Output, exactly and with no pictures, the line that contains "The width and" and every line that comes after it in the data below, the last one included.

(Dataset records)
####

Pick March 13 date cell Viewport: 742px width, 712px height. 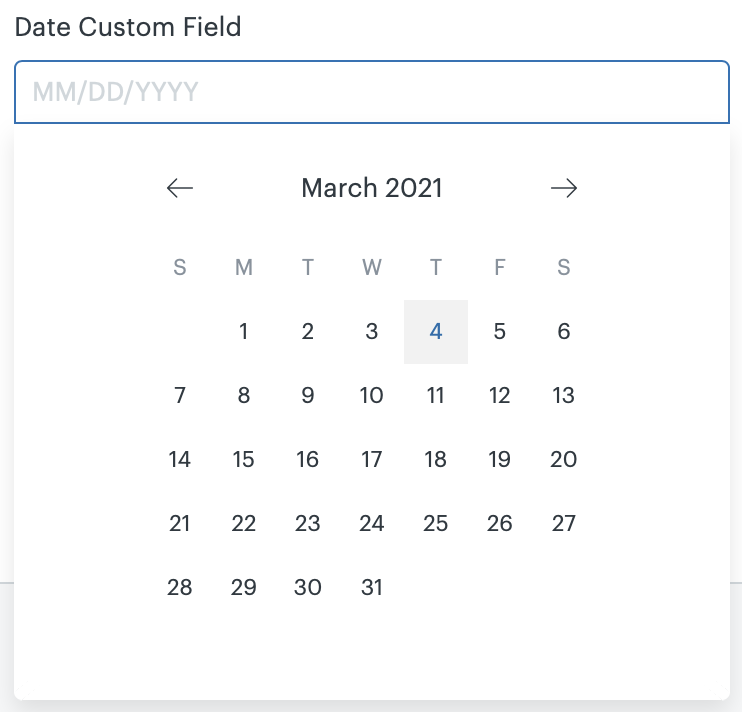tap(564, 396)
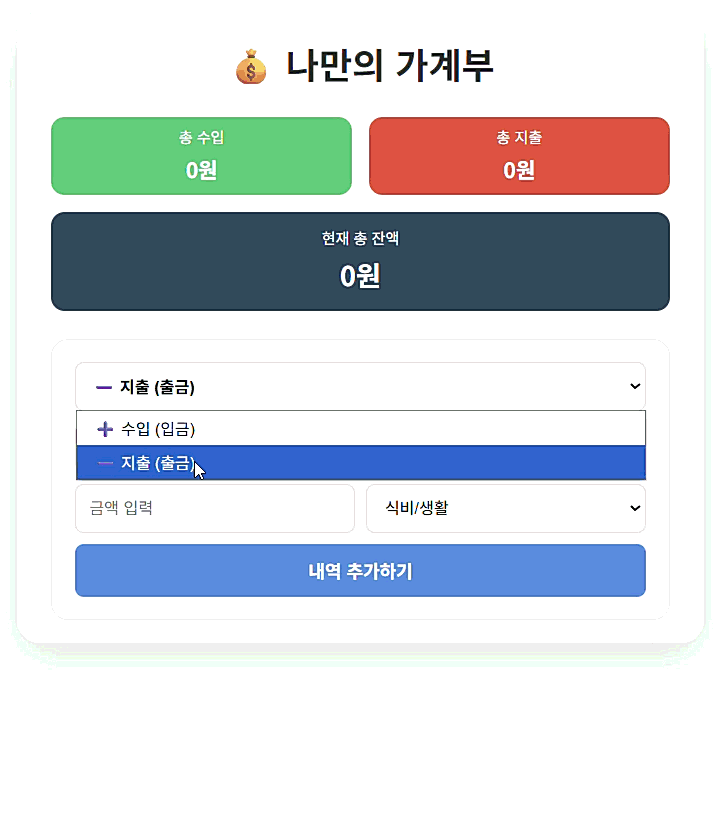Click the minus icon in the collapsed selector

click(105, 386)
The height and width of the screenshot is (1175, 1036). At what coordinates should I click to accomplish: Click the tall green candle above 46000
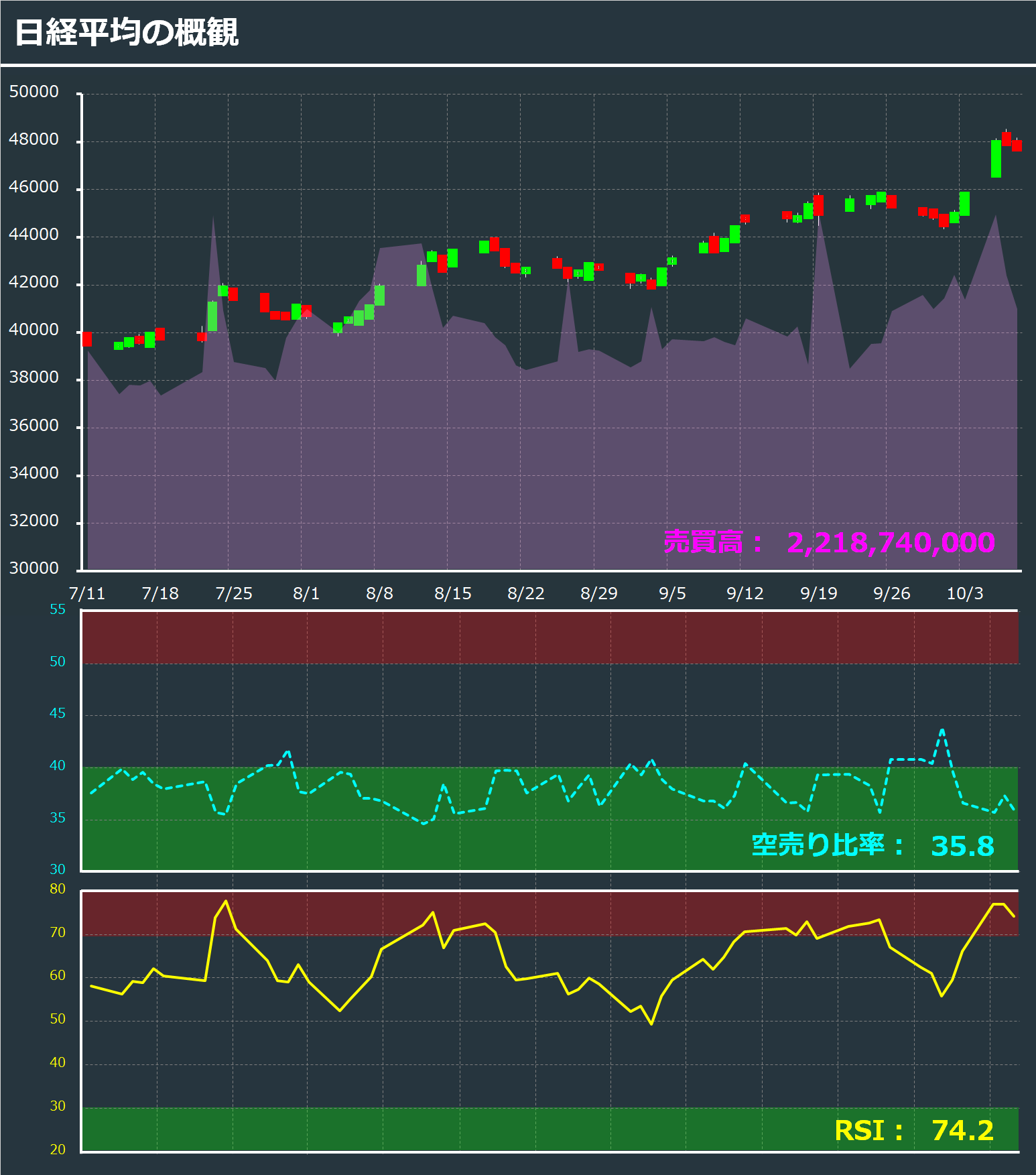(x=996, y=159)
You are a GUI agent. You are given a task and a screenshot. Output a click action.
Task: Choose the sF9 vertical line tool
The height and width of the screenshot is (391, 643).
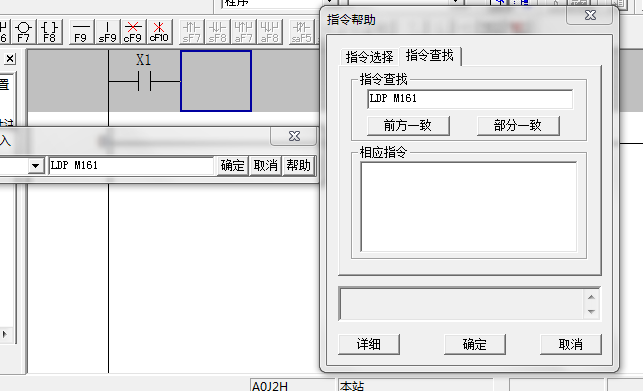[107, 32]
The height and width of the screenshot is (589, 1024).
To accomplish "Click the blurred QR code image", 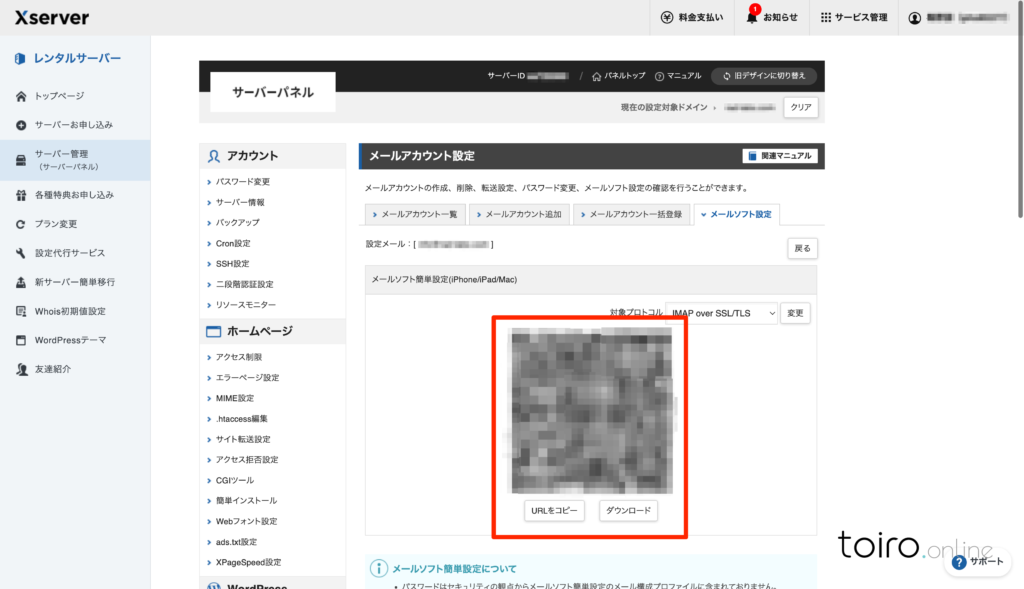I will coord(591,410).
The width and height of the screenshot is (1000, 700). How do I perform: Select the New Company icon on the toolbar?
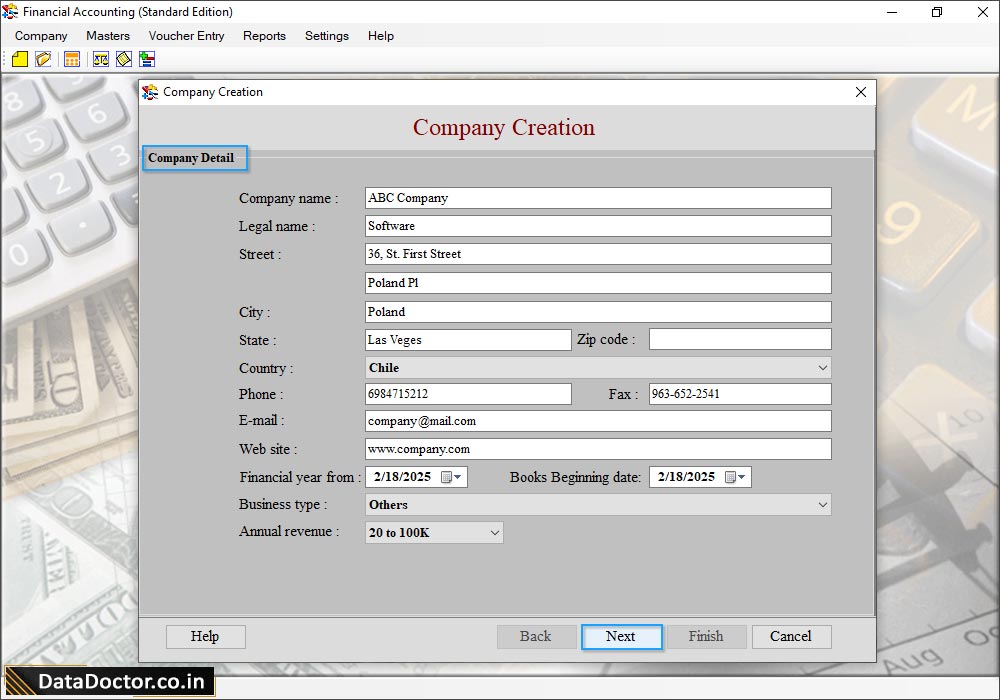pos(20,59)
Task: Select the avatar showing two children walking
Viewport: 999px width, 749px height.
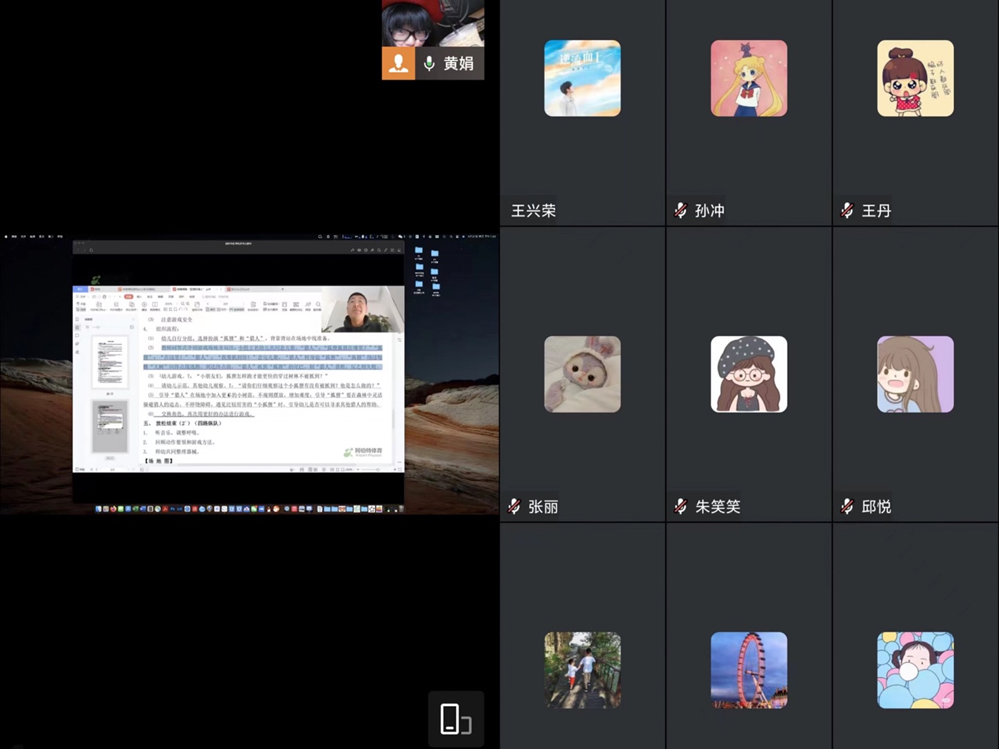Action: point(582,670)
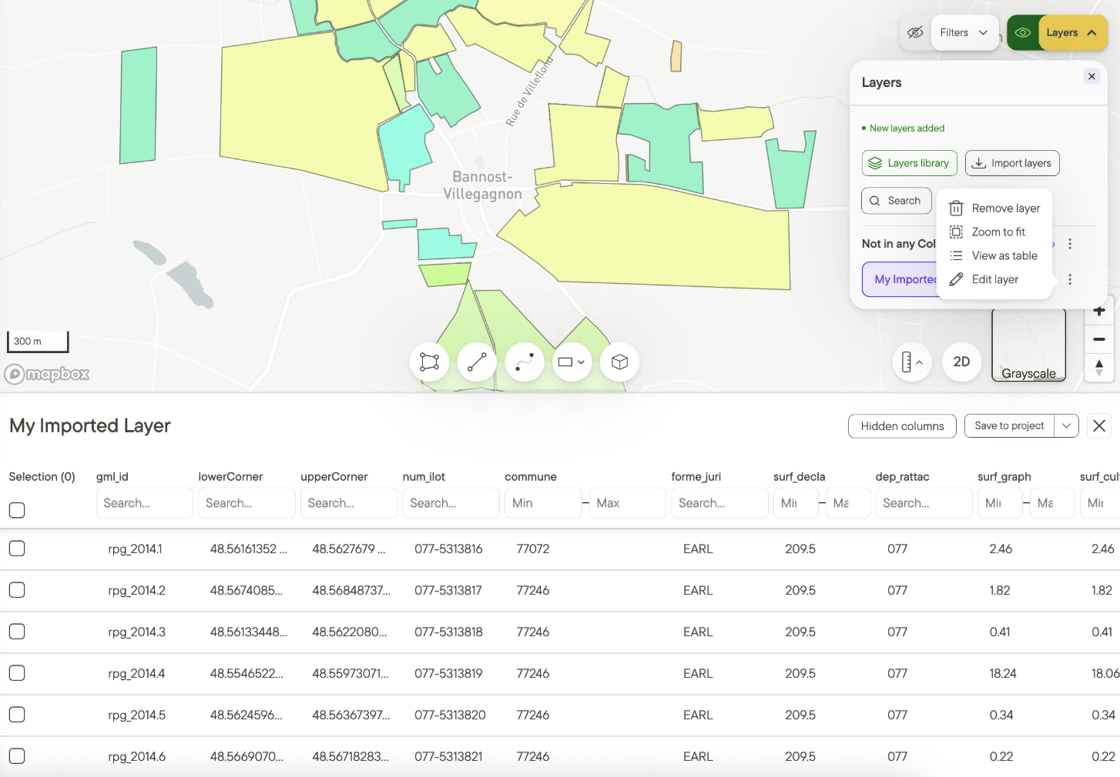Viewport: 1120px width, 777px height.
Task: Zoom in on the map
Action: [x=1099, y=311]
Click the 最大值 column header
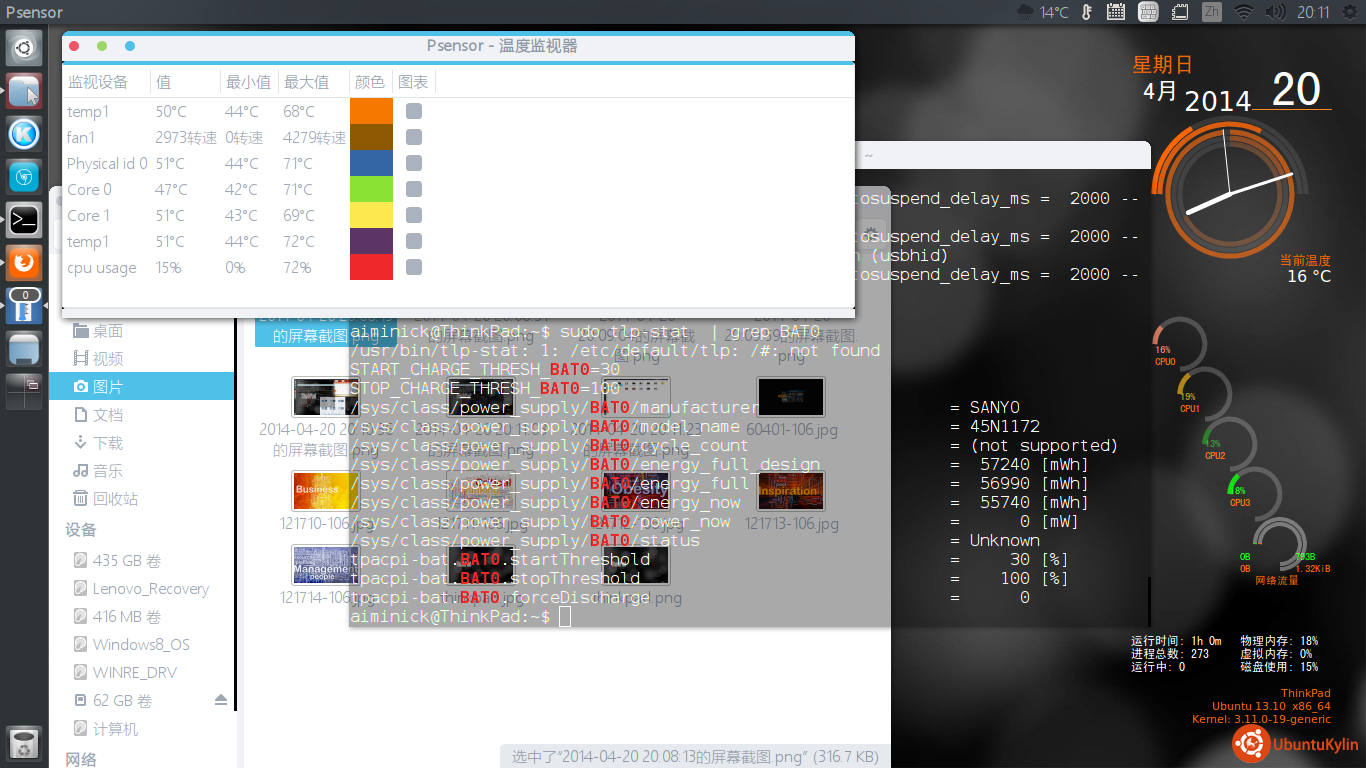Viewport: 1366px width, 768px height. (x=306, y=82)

####

- YOUR RESPONSE -
The width and height of the screenshot is (1000, 700). How do I perform: Select the New Company icon on the toolbar?
pos(20,59)
Task: Select the avatar showing two children walking
Viewport: 999px width, 749px height.
Action: point(582,670)
Viewport: 1120px width, 777px height.
Task: Zoom in on the map
Action: [x=1099, y=311]
Click the 最大值 column header
Viewport: 1366px width, 768px height. (x=306, y=82)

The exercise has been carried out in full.